* Given data:
- Opening Delimiter -
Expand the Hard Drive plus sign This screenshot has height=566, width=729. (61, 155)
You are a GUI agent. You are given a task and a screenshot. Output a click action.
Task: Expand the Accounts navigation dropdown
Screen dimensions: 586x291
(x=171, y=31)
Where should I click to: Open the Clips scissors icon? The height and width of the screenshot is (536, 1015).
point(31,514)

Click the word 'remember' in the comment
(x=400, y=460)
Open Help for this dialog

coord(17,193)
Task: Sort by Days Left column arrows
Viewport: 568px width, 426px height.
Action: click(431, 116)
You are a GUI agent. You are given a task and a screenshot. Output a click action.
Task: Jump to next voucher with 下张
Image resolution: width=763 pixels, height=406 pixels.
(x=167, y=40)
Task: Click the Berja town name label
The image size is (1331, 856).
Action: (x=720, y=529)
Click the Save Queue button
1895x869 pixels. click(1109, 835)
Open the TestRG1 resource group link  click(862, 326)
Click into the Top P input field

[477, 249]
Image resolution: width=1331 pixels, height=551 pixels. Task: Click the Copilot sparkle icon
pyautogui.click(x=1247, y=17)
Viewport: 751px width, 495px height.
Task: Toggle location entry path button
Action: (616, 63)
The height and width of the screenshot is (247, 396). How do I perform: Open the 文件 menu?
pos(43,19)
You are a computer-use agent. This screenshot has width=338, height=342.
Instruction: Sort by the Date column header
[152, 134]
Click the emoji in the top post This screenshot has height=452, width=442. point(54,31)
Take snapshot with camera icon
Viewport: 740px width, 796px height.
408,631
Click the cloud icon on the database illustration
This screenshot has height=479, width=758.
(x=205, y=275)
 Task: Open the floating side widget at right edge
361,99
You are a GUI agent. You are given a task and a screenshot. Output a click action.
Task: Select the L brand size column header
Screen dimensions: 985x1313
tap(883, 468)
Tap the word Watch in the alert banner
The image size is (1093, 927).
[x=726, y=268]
- Closing Delimiter -
* Exercise instructions: The response must hold only the lines above from the line with "Image resolution: width=1331" through the line with "You are a computer-use", each copied exactly, both ends kept.

* Reply:
Image resolution: width=1331 pixels, height=551 pixels. Task: Click the Copilot sparkle icon
pyautogui.click(x=1247, y=17)
Viewport: 751px width, 495px height.
Task: Toggle location entry path button
Action: (616, 63)
The height and width of the screenshot is (247, 396). How do I perform: Open the 文件 menu?
pos(43,19)
You are a computer-use agent. This screenshot has width=338, height=342.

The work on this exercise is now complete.